再発リスクの評価のために、ホルモン受容体陽性HER2陰性乳癌では、OncotypeDXが導入されました。がんの遺伝子発現状況から再発スコア(RS)が計算され、RSが高いと、再発高リスクとして化学療法を上乗せすることが勧められます。検査費用は43,500点と高額ですが、OncotypeDX導入による予後改善、費用節減効果が証明されています。
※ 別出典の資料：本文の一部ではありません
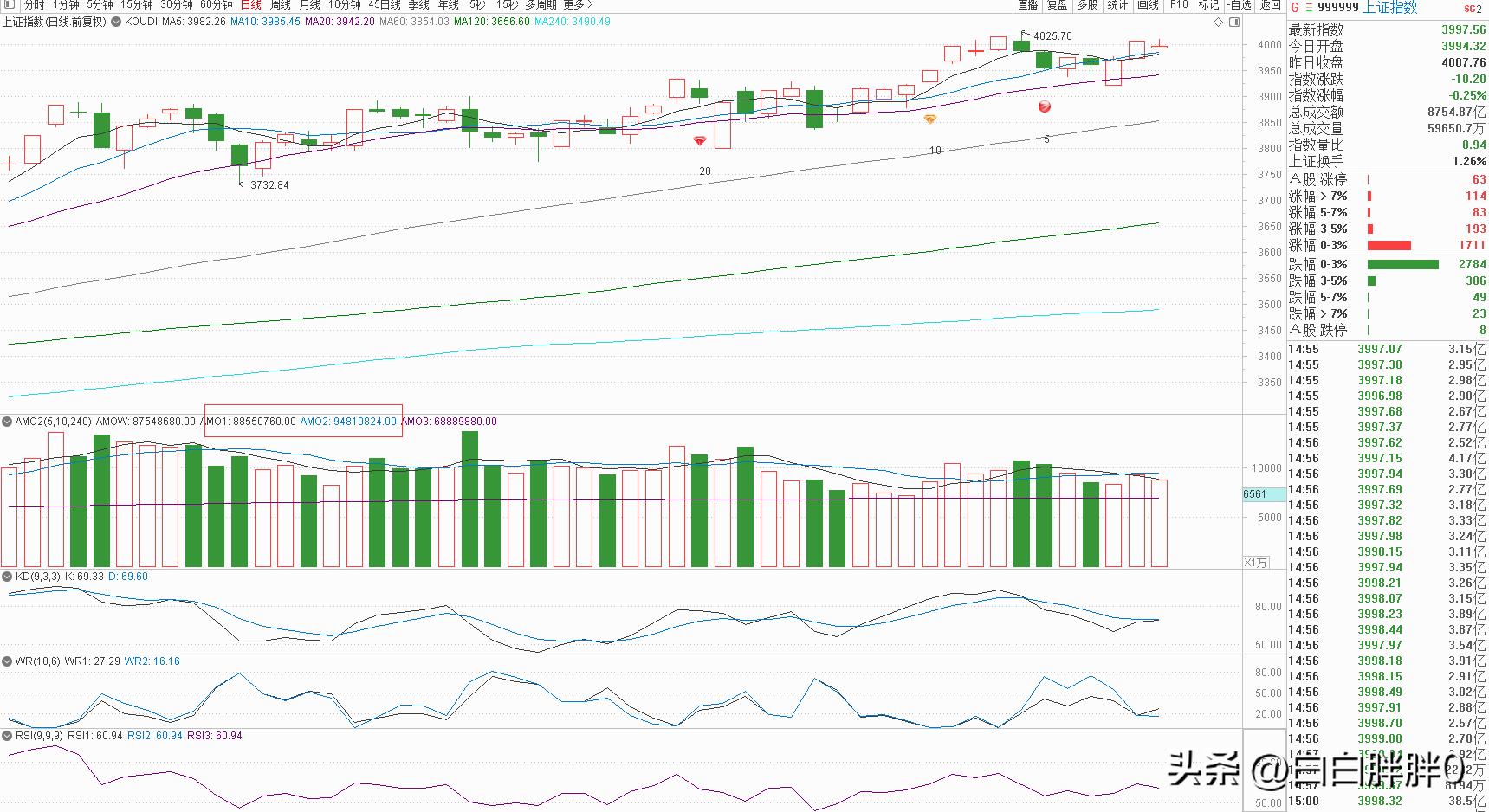Select the 60分钟 period tab
This screenshot has height=812, width=1489.
tap(216, 5)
そのほかにも、再発リスクに応じて、ベージニオやTS1、リムパーザの上乗せが検討されます。また、術前薬物療法後にがんの遺残があった場合は、術後薬物療法を変更するというresidual disease-guided approachも活用されています。②がんゲノム医療の導入
飯塚病院は2025年1月にがんゲノム医療連携病院になりました。がんゲノム医療は、次世代シークエンサーによりがんの多数の遺伝子変異を一度に調べ、専門家会議の推奨を経て、再発がんの薬物療法を選択するというアプローチです。
適切な薬物が投与できる可能性はまだ低いのが現実ですが、乳癌の場合は、PIK3CA/AKT/PTEN経路に遺伝子変異を認める可能性が高く、その場合は、AKT1阻害薬であるカピバセルチブが有効であることが証明されています。
がんの治療は個別化の方向に進んでいます。患者さんのがんの性質を理解すると共に、患者さんの価値観なども踏まえ、多様で柔軟な治療方針の選択を行なっていくことが求められているように思います。文責:乳腺外科部長 岡本正博
2.腹部救急外科
当院は筑豊地域の救命救急医療の要であり、当科も24時間体制で腹部救急疾患の患者さんへ対応しています。他院から搬送される患者さんも多く、上部・下部消化管穿孔、汎発性腹膜炎、腸閉塞、敗血症、急性虫垂炎、急性胆嚢・胆管炎、腸管虚血症など極めて多彩な疾患に対応しています。
3.患者さん並びに地域の先生方へ
前述のごとく、当科は筑豊地域全体から多くの患者さんが受診されます。当科としましても最大限の努力をしていますが、患者さんの外来待ち時間が長くなったり、入院・手術までお待たせしたりすることもあり、私どもも申し訳なく思っています。患者さんやご紹介いただいた先生方にも大変ご迷惑をおかけしており、この場をお借りして深くお詫び申し上げます。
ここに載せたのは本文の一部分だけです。